Nord-Ostpreußen fest im Auge

■ Ein Thema umtrieb die »Deutsche Burschenschaft« auf ihrem Treffen: Wann wird das Gebiet um das ehemalige Königsberg wieder deutsch?/ Die Organisation zählt 22.000 Mitglieder aus Deutschland und Österreich

Wilmersdorf. Kurz nach 20 Uhr waren die 300 Männer von der Qual des Arbeitstages erlöst. Da erhob der Vorsitzende der Burschenschaft »Hilaritas« aus Stuttgart sein Bierglas und bat die »Herren Verbandsbrüder«, auf einen »harmonischen und glücklichen Verlauf des Abends zu trinken«. Bis dahin hatten am letzten Samstag abend einige der Anwesenden arg darben müssen. Im Saal des Wilmersdorfer Logenhauses der Freimaurer galt während der »41. Arbeitstagung« der »Deutschen Burschenschaft« striktes Alkoholverbot.

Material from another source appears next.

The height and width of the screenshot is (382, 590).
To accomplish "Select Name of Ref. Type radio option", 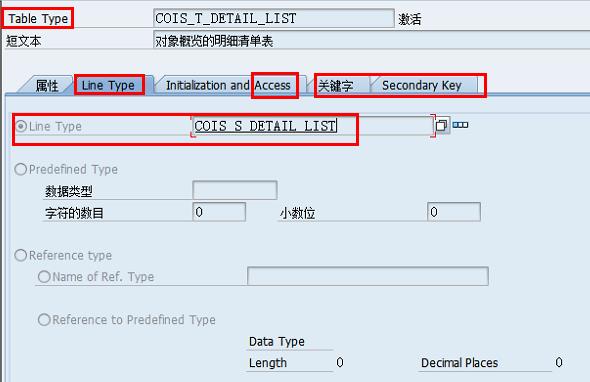I will point(44,277).
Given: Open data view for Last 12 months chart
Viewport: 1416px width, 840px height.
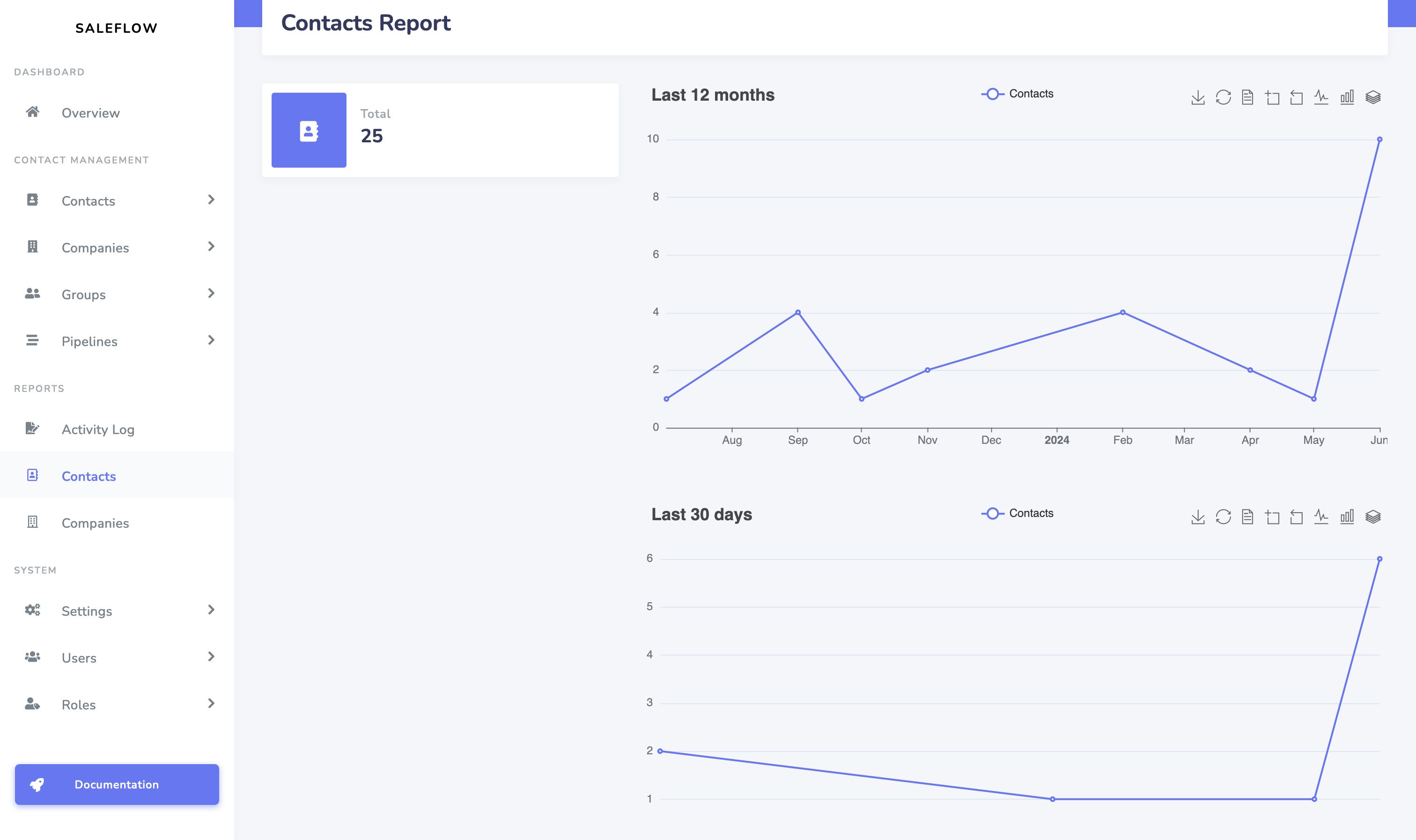Looking at the screenshot, I should coord(1247,97).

So mußten die kurzgeschorenen Herren in ihren dunklen Anzügen, den bunten Mützen und Bändern bei den Vorträgen mit Mineral- und Fruchtsäften Vorlieb nehmen. Doch auch so kamen sie auf ihre Kosten. Etwa beim Würzburger Professor Gerhard Ritter, der die USA scharf geißelte. Sie beherrschten allenthalben die Welt und versuchten, auch den Osten mit ihrem Konzept des »One World« zu gewinnen. Doch der östliche Nationalismus zeigt sich resistent, wie der Historiker Ritter glaubt. Grund: Die östlichen Ethnien würden durch ihre »starken bäuerlichen Instinkte« davor bewahrt.

Neben solchen wissenschaftlichen Erhellungen stand jedoch vor allem ein Thema im Mittelpunkt des burschenschaftlichen Interesses: die deutsche Minderheit im Osten. Denn auch nach der Vereinigung lege die Deutsche Burschenschaft »die Hände keineswegs in den Schoß«, so ihr Sprecher Hans Heckel. Die Solidarität gelte nun den Landsleuten »außerhalb unserer Grenzen«.

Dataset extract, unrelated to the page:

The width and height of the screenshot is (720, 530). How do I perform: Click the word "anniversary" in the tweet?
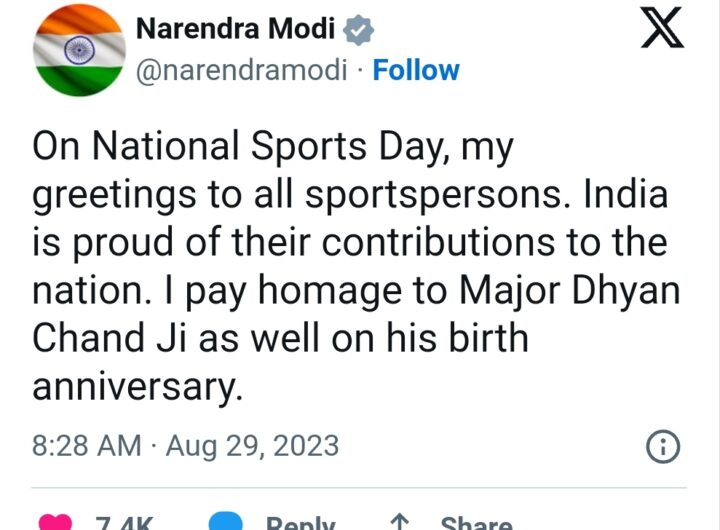click(x=136, y=385)
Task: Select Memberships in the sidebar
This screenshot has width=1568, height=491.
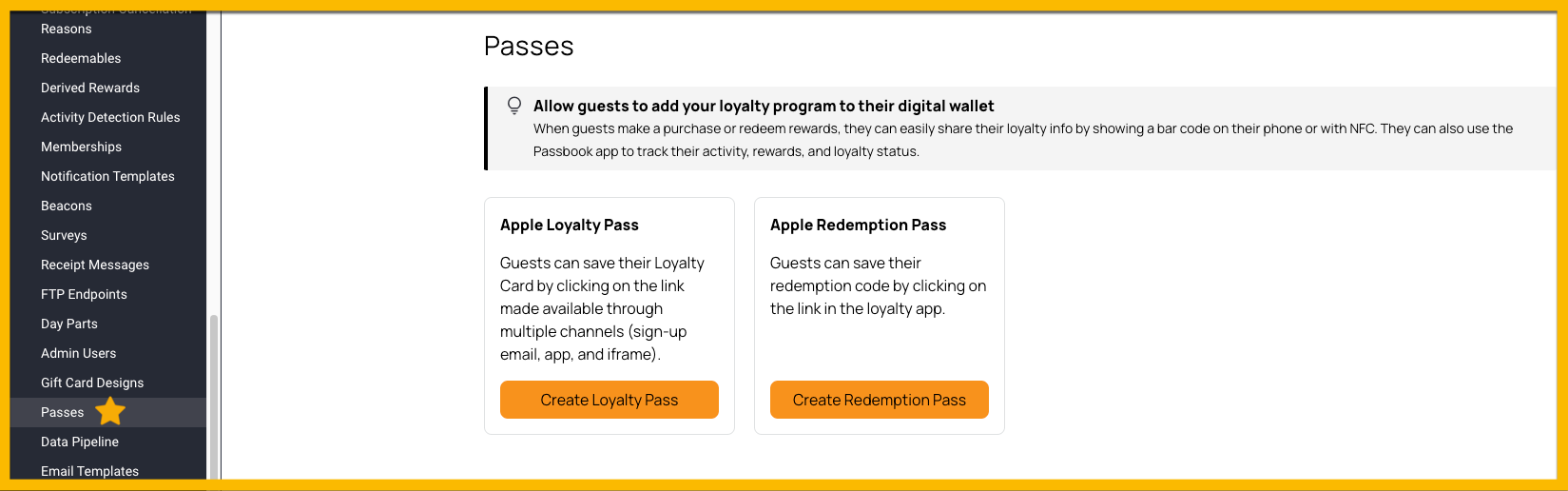Action: pyautogui.click(x=81, y=147)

Ganz besonders hoch schlägt das Herz der 22.000 Mitglieder zählenden Organisation für die Rußlanddeutschen. Ihre Forderung: Sie sollten im Gebiet um Kaliningrad (ehemals Königsberg), das heute zu Rußland gehört, angesiedelt werden. Der CDU-Bundestagsabgeordnete Wolfgang Freiherr von Stetten beruhigte die Zuhörer mit der Feststellung, daß Nord-Ostpreußen »schlicht nicht geeignet ist, auf Dauer zur russischen Republik zu gehören«. Es werde in Zukunft keine deutsche, dafür aber eine »europäische Provinz« werden, so sein hoffnungsfroher Ausblick. Unter dem verständnisvollen Gelächter angesichts ausländischer Gäste ermahnte er die Burschenschafter zu Zurückhaltung: »Wir sollten über dieses Thema nicht so furchtbar laut nachdenken.«

Das hielt Sprecher Heckel nicht davon ab, den Leiter der polnischen Botschaft in Berlin zu fragen, ob »wir in Deutschland nun die Eroberung Nord-Ostpreußens auf friedlichem Wege durch Polen zu befürchten haben?«. Botschafter Jerzey Sulek blieb diplomatisch-gefaßt und verwahrte sich gegen jede Art von Plänen, an den bestehenden Grenzen zu rütteln. Wer das tue, der verschärfe die Gefahren für ganz Europa. Mit leicht ironischem Unterton forderte er die Burschenschafter auf, nicht allzu große Hoffnung auf eine Rückkehr von Millionen Deutschen rund um Königsberg zu setzen. Schließlich sei das Gebiet öde und in den letzten vier Jahrzehnten weitgehend heruntergewirtschaftet. Der Gesandte der CSFR-Botschaft, Frantisek Cerny, den eine »gewisse Neugier« zur Veranstaltung getrieben hatte und der zum ersten Mal »lebendige Burschenschafter« vor sich sah, schilderte die Ängste, die viele seiner Landsleute vor dem »imperialen Gehabe« der Deutschen hätten. Aufgrund der Vergangenheit sollten gerade die Deutschen versuchen, ihre offen zur Schau gestellte Besserwisserei »etwas zurückzustellen«.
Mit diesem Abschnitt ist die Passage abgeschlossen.